資料是企業營運的核心，資料管理的目標則是資料的收集、保護與災難應變，因此，針對資料管理建立的零信任機制，重點在於確保資料管理平台的安全性、完整性及可回復性，避免成為企業最脆弱的環節。

資料管理平台主要由備份軟體與儲存設備構成，負責執行備份及回復作業，目標是提升服務效能和可用性，產品本身並不具備資安功能，自我防護機制趨近於零。為了避免這個環節面臨高風險，資褓儲存建議採取三步驟作法來建立資料管理平台的零信任機制。

身分識別、日常監控與應變回復

第一步是身分識別

在使用者帳密之外，提供第二套甚至第三套可信的身分識別機制，例如：多因素驗證（MFA）、IDP（ID Provider）第三方平台綁定動態密碼或生物辨識，有效阻擋駭客竊取身分、取得最高權限並在企業系統為所欲為。

第二步是日常監控

以備份軟體而言，監控是著重在備份來源資料及備份環境的安全性，進行異常行為的收集、分析和稽核，確保日常的維運、服務、管理作業都納入認證及稽核。

第三步是快速應變回復

在身分識別與日常監控都已完備的前提下，仍遭到攻擊並造成資料或系統毀損時，要具備因應問題的可回復性，可行的作法是參考CISA或NIST關於資料恢復的準則，將資料管理平台建立為高可用性、可快速回復，資料可安全存放的環境。

以專業服務整合備份軟體與第三方工具

除了遵循備份321準則，也就是3份備份/2種儲存媒體/1份異地備援，資褓儲存指出，更積極的作法是3211，在上述機制之外增建一份離線保存資料或資料鎖，確保資料以離線保護，完全隔離在日常運營環境之外。

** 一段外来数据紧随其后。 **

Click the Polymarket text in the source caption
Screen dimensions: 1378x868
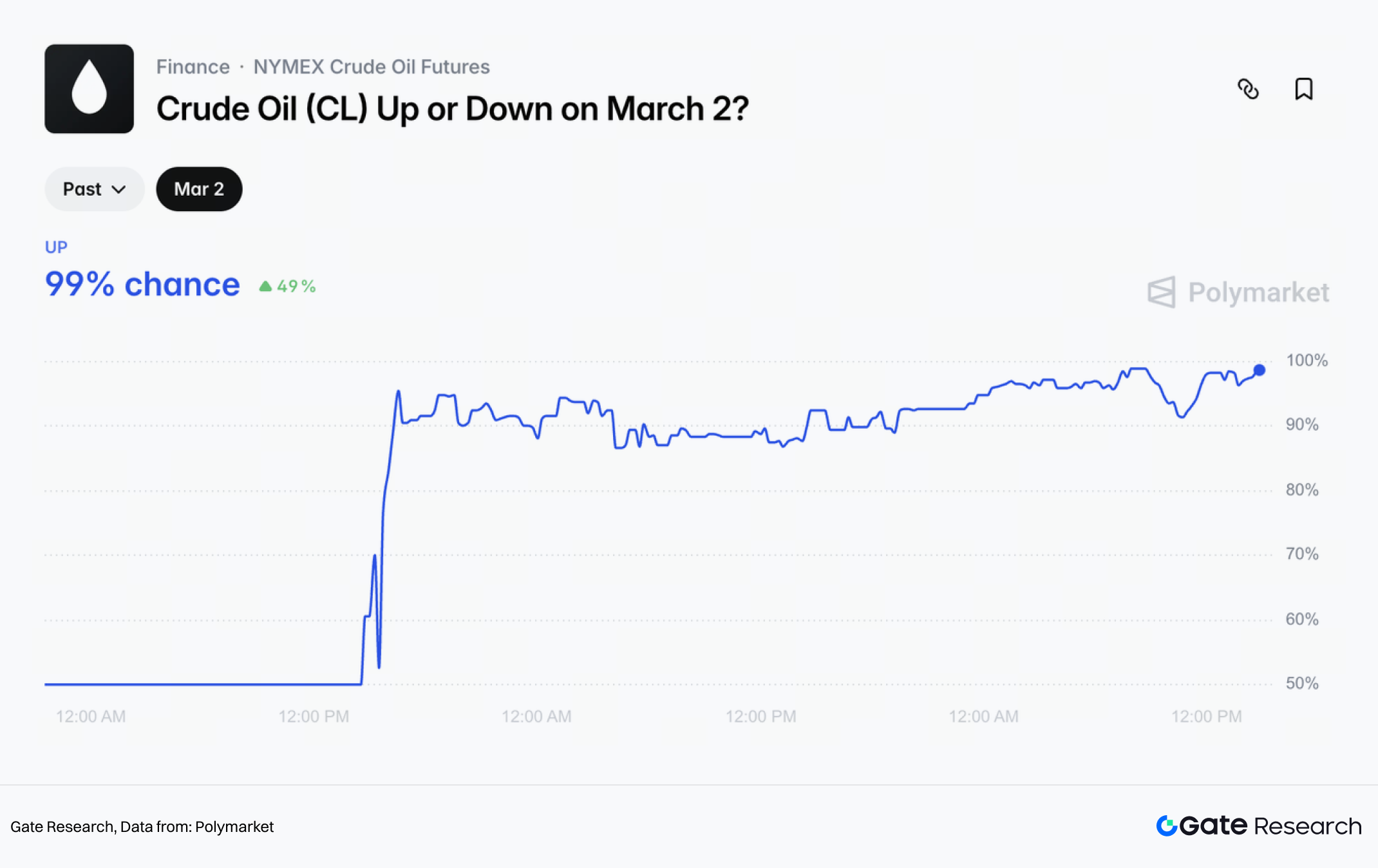(234, 827)
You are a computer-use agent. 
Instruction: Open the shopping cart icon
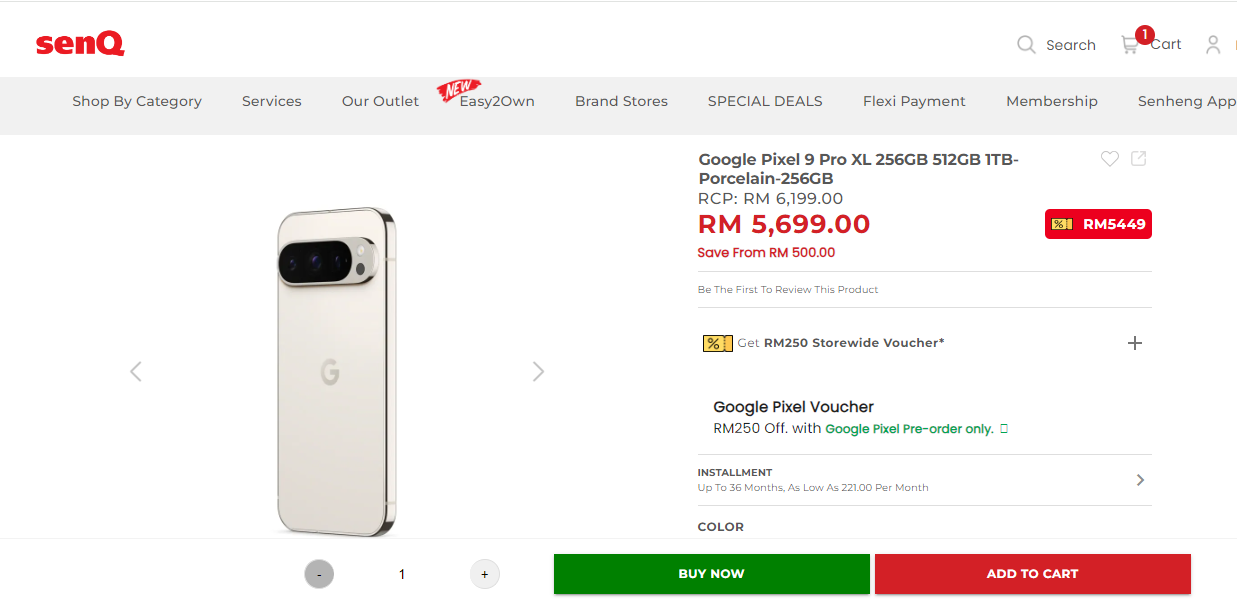pyautogui.click(x=1130, y=44)
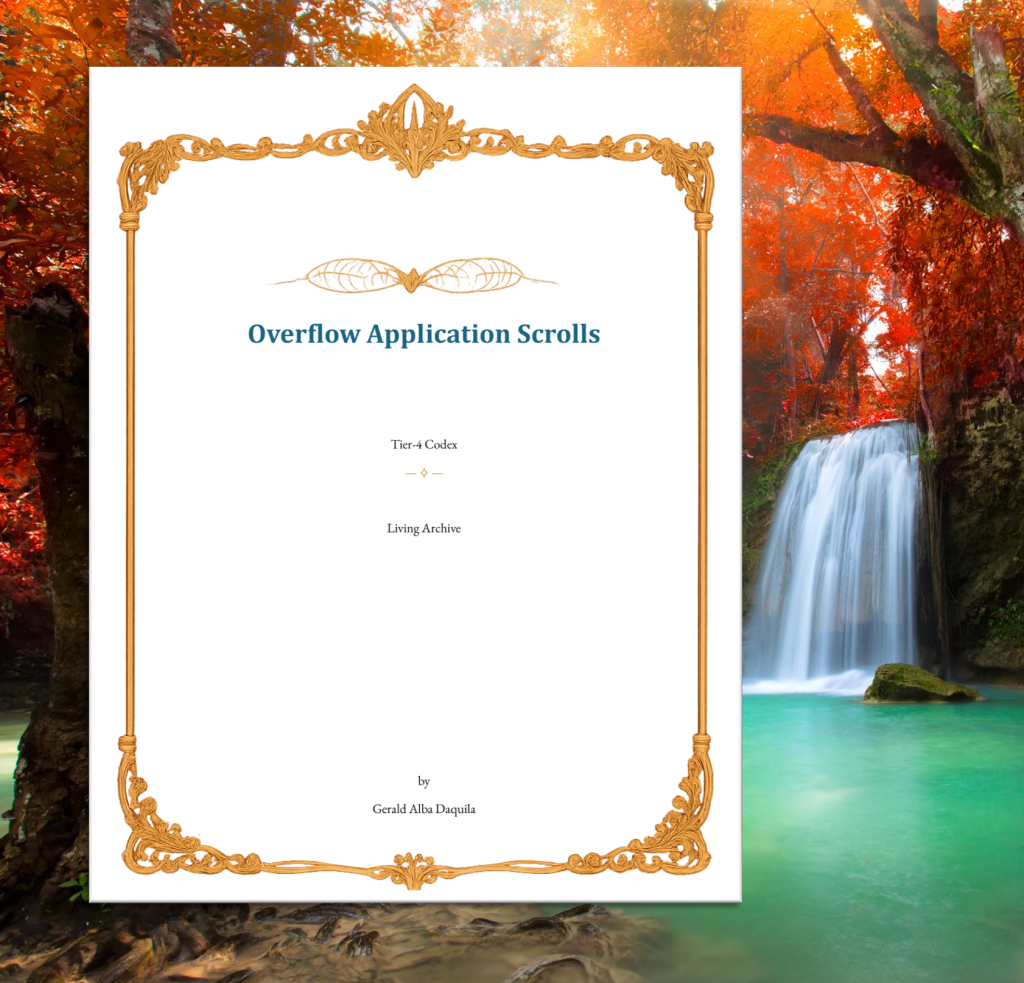Click the author name Gerald Alba Daquila
This screenshot has height=983, width=1024.
[423, 809]
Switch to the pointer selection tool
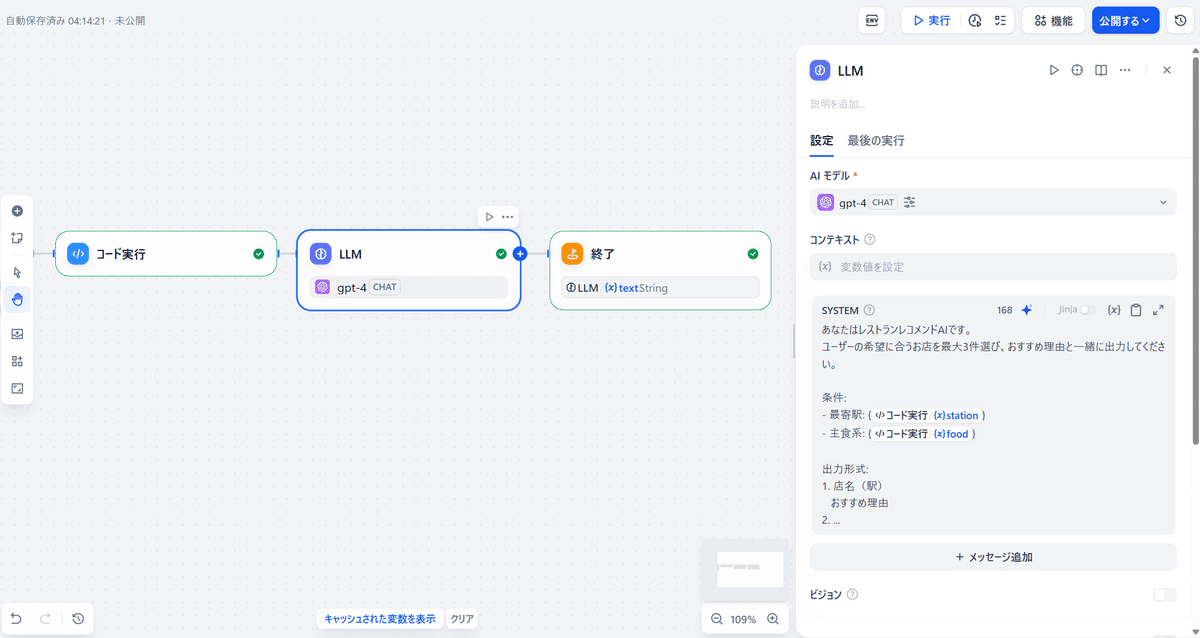Viewport: 1200px width, 638px height. (16, 271)
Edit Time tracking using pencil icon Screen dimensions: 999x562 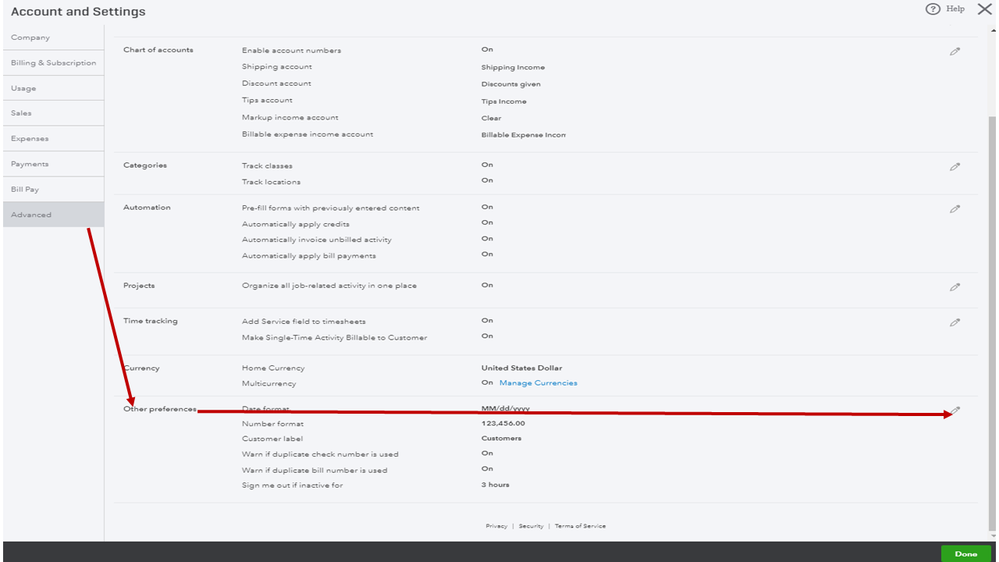(955, 322)
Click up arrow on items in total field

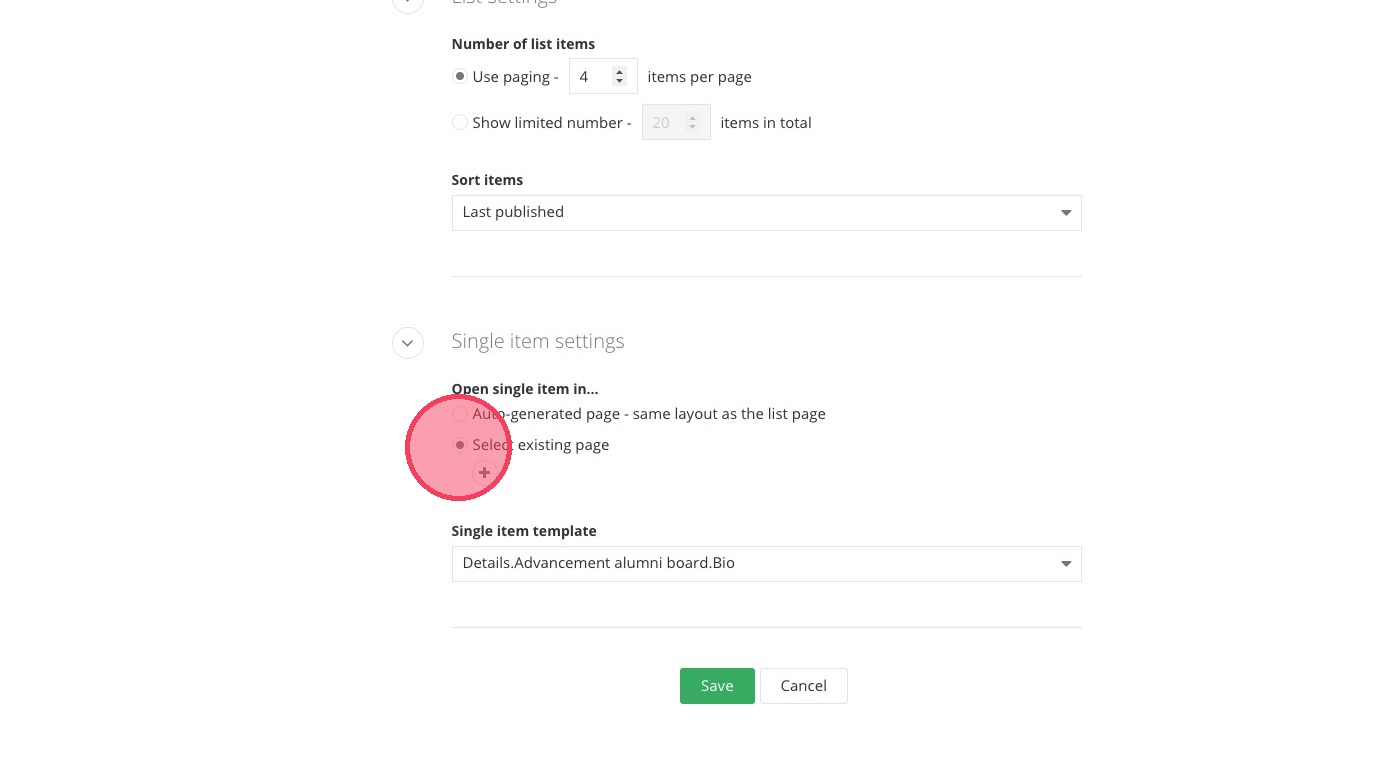pyautogui.click(x=692, y=118)
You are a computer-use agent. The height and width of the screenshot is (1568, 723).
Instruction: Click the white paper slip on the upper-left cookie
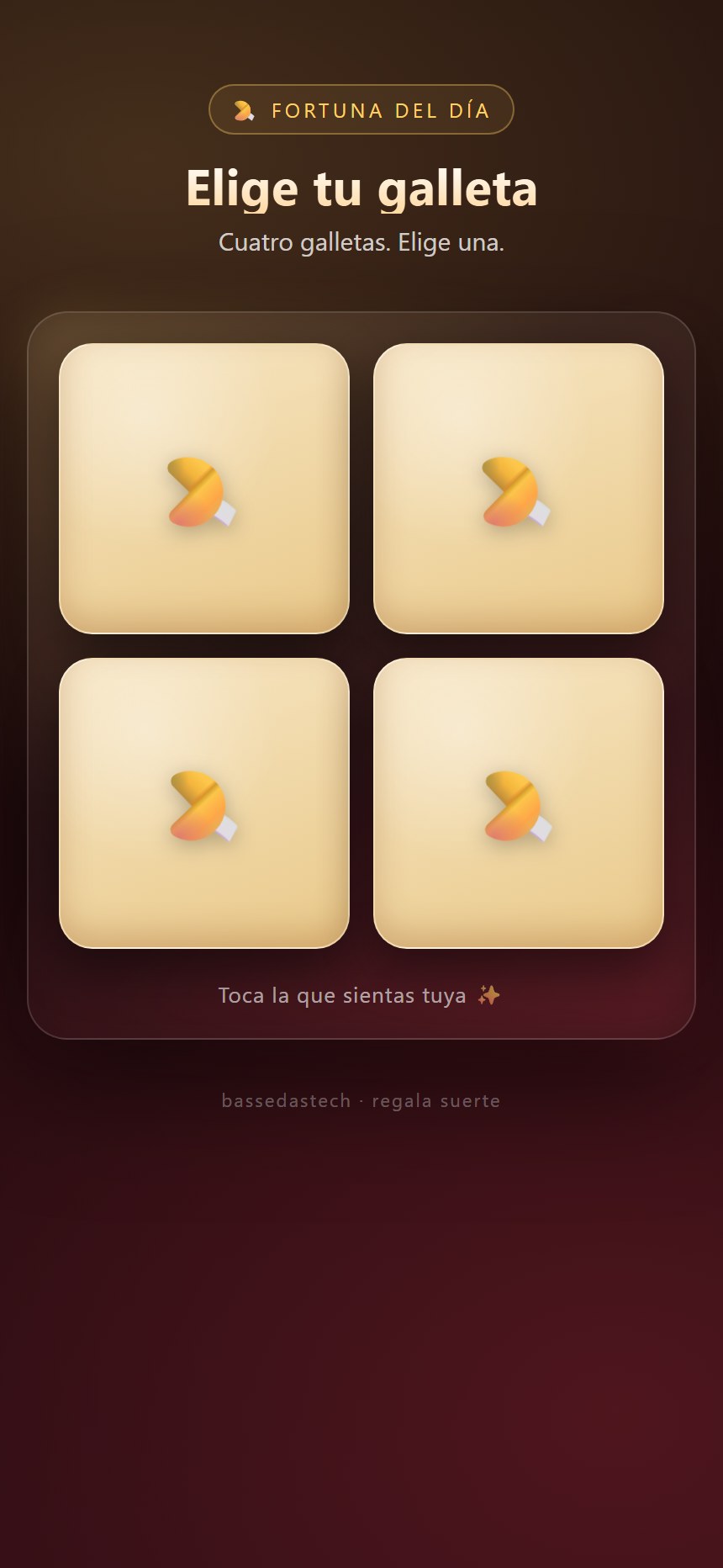click(224, 511)
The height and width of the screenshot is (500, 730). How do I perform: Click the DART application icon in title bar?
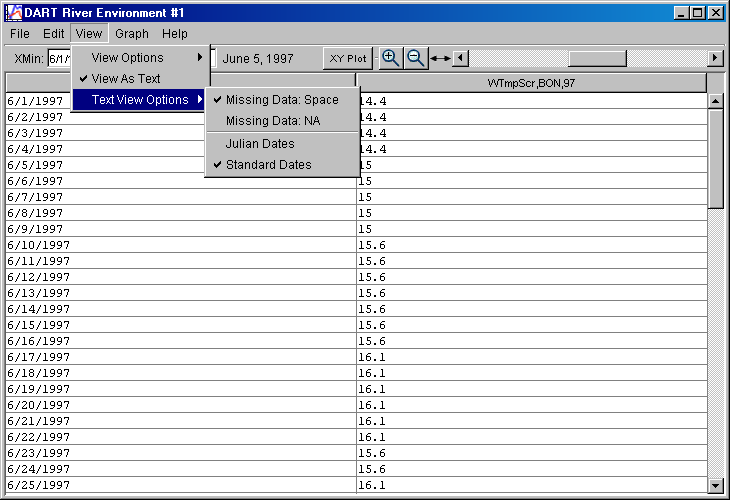(13, 13)
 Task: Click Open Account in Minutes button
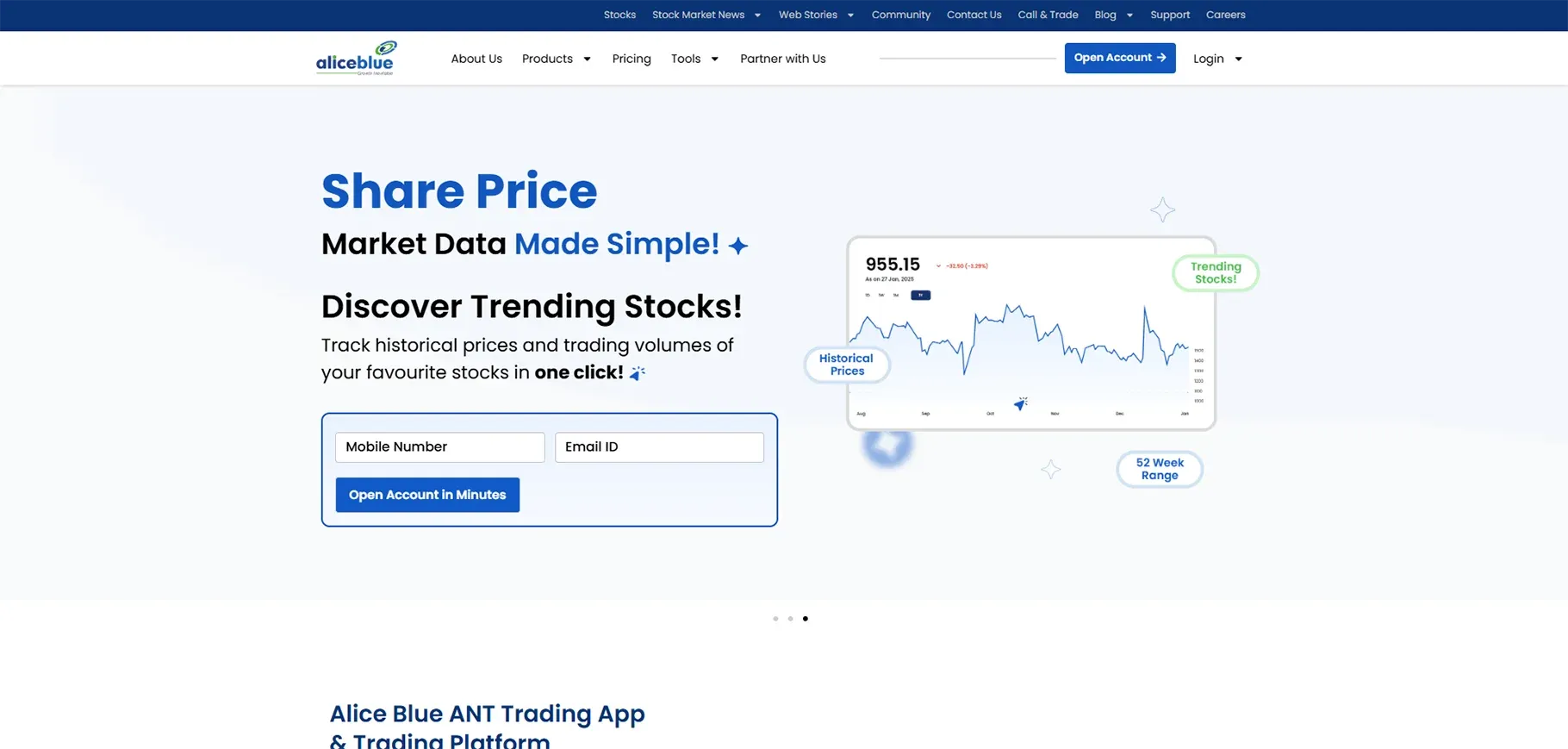point(427,495)
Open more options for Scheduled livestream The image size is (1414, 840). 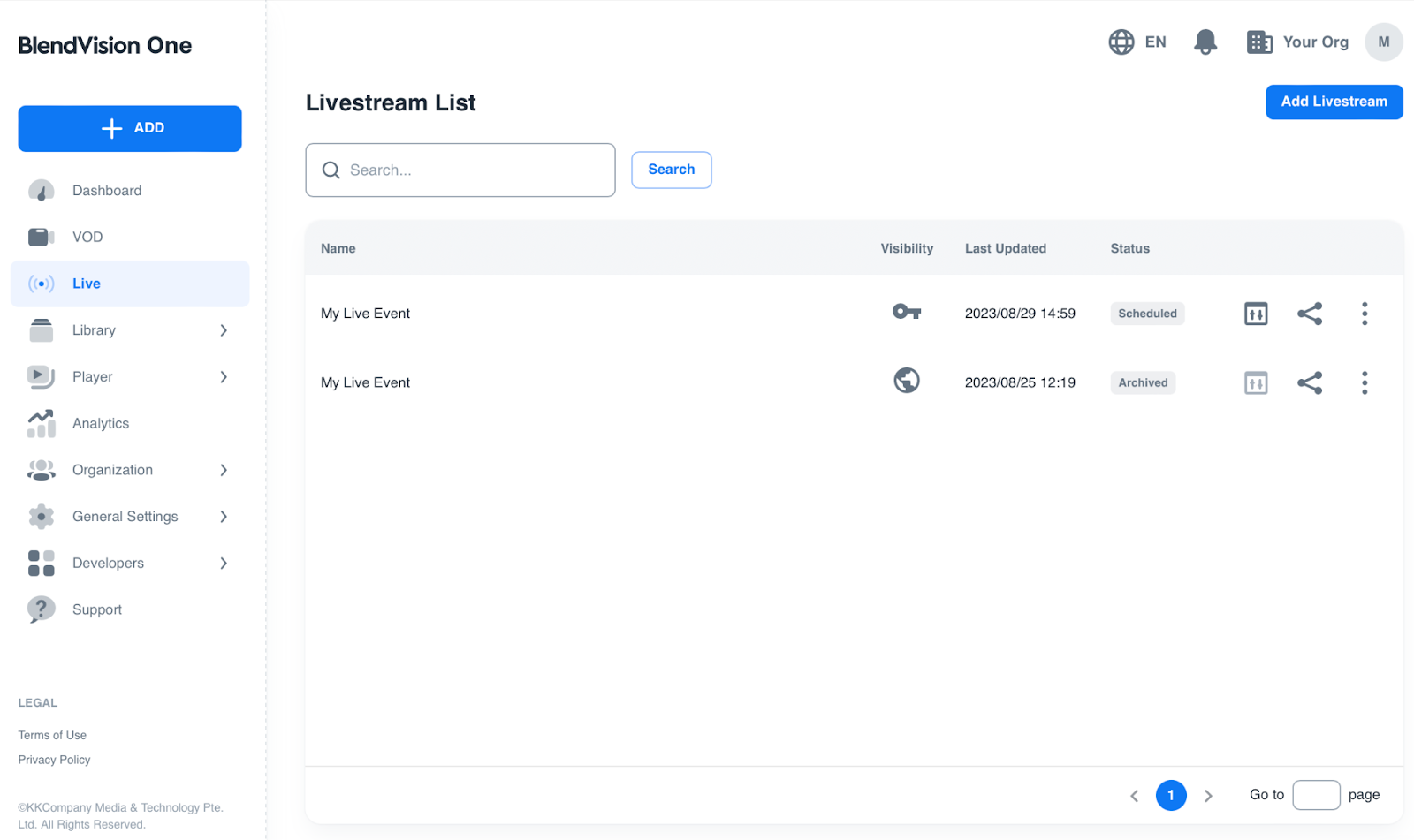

針對上述三大步驟，資褓儲存以Commvault做為資料平台並進行第三方整合，身分識別搭配IDP來提供第三方驗證機制；針對監控管理和稽核維運，使用小紅傘等工具檔案系統預先掃描，確保備份資料的乾淨無虞；至於快速應變回復的離線機制，則可使用Commvault的內建功能。

由於Commvault是軟體定義的架構，與第三方資安工具的整合並非難事，資褓儲存的團隊也可協助企業整合其原有的資安環境，逐步執行上述三大步驟，確保資料管理零信任機制的建立與落實。